# Document text
Lessons Learned from Evaluation of LLM based Multi-agents in Safer Therapy Recommendation
- URL: http://arxiv.org/abs/2507.10911v1
- Date: Tue, 15 Jul 2025 02:01:38 GMT
- Title: Lessons Learned from Evaluation of LLM based Multi-agents in Safer Therapy Recommendation
- Authors: Yicong Wu, Ting Chen, Irit Hochberg, Zhoujian Sun, Ruth Edry, Zhengxing Huang, Mor Peleg,
- Abstract summary: This study investigated the feasibility and value of using a Large Language Model (LLM)-based multi-agent system for safer therapy recommendations.<n>We designed a single agent and a MAS framework simulating multidisciplinary team (MDT) decision-making.<n>We compared MAS performance with single-agent approaches and real-world benchmarks.

# Problem statement
Pick up the listing above about LLM-based multi-agent systems for safer therapy recommendation after its last sentence and keep writing it.

Stored dataset items

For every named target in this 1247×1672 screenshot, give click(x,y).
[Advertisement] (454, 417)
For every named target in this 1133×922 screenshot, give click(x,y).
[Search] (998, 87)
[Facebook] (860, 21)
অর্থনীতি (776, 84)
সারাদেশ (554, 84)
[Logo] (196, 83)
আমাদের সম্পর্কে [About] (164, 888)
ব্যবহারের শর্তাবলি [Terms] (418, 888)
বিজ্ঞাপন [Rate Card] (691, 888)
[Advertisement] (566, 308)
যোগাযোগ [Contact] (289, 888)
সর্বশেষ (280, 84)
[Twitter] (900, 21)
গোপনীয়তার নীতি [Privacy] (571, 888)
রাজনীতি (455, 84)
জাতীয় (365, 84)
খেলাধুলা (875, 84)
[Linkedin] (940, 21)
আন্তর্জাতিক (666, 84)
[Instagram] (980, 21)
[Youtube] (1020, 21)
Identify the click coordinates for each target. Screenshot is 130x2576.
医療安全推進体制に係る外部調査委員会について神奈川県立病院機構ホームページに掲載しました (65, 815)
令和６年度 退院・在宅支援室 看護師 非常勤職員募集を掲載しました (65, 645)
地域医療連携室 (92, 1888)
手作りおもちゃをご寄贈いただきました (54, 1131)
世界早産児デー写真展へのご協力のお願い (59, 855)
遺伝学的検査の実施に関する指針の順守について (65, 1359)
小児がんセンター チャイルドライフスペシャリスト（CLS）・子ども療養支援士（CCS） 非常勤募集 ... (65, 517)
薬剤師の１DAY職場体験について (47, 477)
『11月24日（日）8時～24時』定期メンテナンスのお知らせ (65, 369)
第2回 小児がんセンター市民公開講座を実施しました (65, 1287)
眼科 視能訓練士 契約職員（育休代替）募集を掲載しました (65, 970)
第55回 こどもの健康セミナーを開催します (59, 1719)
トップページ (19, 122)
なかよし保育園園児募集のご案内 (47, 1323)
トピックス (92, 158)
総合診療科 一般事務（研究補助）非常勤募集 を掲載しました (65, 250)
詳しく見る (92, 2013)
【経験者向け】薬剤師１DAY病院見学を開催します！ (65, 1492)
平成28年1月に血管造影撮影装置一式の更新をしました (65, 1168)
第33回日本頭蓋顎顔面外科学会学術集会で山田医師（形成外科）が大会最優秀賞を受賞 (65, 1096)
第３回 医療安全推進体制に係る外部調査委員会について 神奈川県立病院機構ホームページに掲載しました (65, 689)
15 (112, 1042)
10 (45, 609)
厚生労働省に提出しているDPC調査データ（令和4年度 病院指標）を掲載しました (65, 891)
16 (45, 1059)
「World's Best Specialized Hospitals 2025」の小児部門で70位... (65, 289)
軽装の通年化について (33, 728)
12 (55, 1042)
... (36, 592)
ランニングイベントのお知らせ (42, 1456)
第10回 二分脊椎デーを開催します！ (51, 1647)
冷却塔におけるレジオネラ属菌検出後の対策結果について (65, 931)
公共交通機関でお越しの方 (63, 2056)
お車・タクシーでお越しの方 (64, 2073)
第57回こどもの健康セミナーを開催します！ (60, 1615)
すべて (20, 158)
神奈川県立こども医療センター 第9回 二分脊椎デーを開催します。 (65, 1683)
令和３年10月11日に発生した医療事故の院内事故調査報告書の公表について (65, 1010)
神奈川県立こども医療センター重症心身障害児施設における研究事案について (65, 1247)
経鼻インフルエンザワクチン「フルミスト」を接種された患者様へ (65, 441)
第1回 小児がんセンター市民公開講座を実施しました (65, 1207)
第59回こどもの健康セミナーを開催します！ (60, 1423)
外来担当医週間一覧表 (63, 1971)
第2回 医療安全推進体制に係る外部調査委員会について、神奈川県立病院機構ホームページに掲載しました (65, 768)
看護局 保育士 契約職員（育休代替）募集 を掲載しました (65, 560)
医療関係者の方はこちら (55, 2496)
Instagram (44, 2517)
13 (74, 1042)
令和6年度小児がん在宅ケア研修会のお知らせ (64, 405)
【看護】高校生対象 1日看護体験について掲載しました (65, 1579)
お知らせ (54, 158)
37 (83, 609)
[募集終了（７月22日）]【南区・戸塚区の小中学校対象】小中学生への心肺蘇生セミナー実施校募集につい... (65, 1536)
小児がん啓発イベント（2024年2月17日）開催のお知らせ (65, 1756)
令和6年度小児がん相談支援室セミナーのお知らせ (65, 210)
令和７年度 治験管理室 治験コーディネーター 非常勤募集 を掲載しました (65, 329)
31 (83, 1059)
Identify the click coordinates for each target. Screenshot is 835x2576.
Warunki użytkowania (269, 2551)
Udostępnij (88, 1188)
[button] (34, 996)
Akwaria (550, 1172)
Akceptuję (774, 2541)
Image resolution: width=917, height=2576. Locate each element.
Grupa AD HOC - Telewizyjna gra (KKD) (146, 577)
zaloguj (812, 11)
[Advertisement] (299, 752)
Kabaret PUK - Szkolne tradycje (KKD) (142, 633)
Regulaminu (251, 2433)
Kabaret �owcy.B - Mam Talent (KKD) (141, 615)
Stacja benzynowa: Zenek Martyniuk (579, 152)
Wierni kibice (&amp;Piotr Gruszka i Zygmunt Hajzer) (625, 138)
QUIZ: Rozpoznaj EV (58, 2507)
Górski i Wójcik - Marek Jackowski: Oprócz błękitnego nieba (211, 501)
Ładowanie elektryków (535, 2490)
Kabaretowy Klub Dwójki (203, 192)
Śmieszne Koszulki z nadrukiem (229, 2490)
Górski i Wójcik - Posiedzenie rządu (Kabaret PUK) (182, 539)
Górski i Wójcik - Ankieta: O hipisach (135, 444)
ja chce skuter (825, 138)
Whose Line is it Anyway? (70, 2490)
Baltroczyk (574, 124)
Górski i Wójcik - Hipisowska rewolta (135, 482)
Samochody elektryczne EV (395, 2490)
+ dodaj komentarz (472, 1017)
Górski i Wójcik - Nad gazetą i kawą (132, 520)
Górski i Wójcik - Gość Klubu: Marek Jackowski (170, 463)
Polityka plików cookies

# Response area
- Score: 9.84660526673816
- License: http://creativecommons.org/licenses/by/4.0/
- Abstract: Therapy recommendation for chronic patients with multimorbidity is challenging due to risks of treatment conflicts. Existing decision support systems face scalability limitations. Inspired by the way in which general practitioners (GP) manage multimorbidity patients, occasionally convening multidisciplinary team (MDT) collaboration, this study investigated the feasibility and value of using a Large Language Model (LLM)-based multi-agent system (MAS) for safer therapy recommendations. We designed a single agent and a MAS framework simulating MDT decision-making by enabling discussion among LLM agents to resolve medical conflicts. The systems were evaluated on therapy planning tasks for multimorbidity patients using benchmark cases. We compared MAS performance with single-agent approaches and real-world benchmarks. An important contribution of our study is the definition of evaluation metrics that go beyond the technical precision and recall and allow the inspection of clinical goals met and medication burden of the proposed advices to a gold standard benchmark. Our results show that with current LLMs, a single agent GP performs as well as MDTs. The best-scoring models provide correct recommendations that address all clinical goals, yet the advices are incomplete. Some models also present unnecessary medications, resulting in unnecessary conflicts between medication and conditions or drug-drug interactions.